La muerte me mira apoyar mis dos manos en el abdomen de Vento. Mientras mis manos están en él, ella no puede tocarlo. Por las noches, mientras duermo en el sillón del living al lado de su camita, la veo semidormida, la espío de reojo, sé que puede llevárselo mientras estoy distraída. Nos medimos, no somos amigas, pero hemos aprendido a compartir la habitación. Casi no duermo, necesito tenerla vigilada. No me hace bien ni mal, simplemente esta es la mejor manera que tengo de atravesar ésto.

Sé que su mano huesuda está ahí. Al igual que la mía. Muy pronto el pony se irá con ella y me dejarán solo el traje. Está bien.

Los miraré irse por el camino de árboles que tantas veces caminamos él y yo, yéndose juntos. Yo quedaré abrazada al inútil y hermoso traje que alguna vez hubiera usado mi perro, el perro más maravilloso del mundo, y le agradeceré por haberlo vestido y haberle permitido tanto a él como a mí, reconocernos.

Mientras Vento y la muerte caminen por el camino de árboles, yo estaré haciendo un nuevo pozo hecha un mar de lágrimas, para que el traje descanse de su ardua labor, al lado del traje maroncito de su compañera.

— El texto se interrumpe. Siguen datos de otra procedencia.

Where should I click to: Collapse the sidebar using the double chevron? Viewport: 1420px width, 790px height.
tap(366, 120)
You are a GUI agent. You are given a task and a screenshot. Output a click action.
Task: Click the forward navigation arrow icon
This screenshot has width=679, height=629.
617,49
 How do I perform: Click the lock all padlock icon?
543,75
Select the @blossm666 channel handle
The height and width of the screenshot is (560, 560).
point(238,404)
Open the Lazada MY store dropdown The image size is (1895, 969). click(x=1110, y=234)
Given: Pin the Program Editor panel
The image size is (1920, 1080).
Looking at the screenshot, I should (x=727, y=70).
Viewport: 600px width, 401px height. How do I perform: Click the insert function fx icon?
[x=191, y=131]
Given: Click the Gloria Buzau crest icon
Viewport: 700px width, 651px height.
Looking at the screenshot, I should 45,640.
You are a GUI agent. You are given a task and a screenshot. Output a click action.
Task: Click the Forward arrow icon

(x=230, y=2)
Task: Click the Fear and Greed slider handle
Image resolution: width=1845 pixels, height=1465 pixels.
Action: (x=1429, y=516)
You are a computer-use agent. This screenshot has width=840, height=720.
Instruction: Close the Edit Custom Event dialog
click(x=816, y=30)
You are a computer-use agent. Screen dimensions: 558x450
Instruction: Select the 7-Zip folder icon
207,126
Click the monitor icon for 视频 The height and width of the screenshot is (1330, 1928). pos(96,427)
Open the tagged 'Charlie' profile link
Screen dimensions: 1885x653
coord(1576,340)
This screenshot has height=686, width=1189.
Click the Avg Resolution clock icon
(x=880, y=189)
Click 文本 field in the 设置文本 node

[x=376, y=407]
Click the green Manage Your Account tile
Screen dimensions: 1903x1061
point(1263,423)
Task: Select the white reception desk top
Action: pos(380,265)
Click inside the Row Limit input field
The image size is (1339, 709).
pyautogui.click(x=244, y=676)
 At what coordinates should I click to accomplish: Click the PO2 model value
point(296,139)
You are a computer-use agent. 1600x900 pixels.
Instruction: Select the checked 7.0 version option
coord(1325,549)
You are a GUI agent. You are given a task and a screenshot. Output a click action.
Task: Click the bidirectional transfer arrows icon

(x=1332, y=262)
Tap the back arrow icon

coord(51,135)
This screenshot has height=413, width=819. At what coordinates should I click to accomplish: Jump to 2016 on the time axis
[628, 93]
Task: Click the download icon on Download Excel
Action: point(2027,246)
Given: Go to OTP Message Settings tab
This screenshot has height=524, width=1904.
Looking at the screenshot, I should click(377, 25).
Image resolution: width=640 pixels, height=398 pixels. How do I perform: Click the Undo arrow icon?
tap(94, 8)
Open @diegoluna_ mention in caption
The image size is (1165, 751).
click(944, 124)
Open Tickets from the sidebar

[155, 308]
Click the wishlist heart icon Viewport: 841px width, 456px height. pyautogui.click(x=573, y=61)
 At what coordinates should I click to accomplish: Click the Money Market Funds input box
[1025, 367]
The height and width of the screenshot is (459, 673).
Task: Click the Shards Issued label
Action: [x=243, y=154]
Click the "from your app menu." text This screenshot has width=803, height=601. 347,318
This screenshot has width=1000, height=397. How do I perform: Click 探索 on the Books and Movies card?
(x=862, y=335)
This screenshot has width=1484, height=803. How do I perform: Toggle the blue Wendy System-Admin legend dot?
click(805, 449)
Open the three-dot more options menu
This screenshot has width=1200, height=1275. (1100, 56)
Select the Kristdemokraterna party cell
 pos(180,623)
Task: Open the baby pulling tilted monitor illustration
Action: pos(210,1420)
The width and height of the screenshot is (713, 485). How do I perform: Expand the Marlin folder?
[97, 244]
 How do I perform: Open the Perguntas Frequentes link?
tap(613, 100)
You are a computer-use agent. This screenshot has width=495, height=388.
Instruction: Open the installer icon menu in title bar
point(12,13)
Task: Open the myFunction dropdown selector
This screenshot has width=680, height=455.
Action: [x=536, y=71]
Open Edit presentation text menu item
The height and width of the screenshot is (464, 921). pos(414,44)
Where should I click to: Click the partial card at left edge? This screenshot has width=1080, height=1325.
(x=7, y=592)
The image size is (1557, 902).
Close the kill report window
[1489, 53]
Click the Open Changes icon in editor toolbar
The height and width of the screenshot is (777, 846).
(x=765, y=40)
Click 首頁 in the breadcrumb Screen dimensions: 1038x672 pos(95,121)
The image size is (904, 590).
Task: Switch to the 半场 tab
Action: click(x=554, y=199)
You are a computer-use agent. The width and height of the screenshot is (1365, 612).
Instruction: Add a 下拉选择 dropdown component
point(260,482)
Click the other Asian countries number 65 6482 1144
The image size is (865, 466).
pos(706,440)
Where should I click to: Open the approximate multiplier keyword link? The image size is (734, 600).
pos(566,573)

Mientras le digo al cielo que por favor me lo mande de nuevo con el traje que sea, porque yo lo voy a saber reconocer siempre; veo la mano huesuda salir de la manga oscura y extenderse hacia abajo, el lomo de mi perro se acerca a sus rodillas, caminando de costado y golpeando el cuerpo de quien ahora es su nueva tutora. Los dedos sin carne le rascan los cuartos y yo me sonrío y les digo: Ese es mi pony.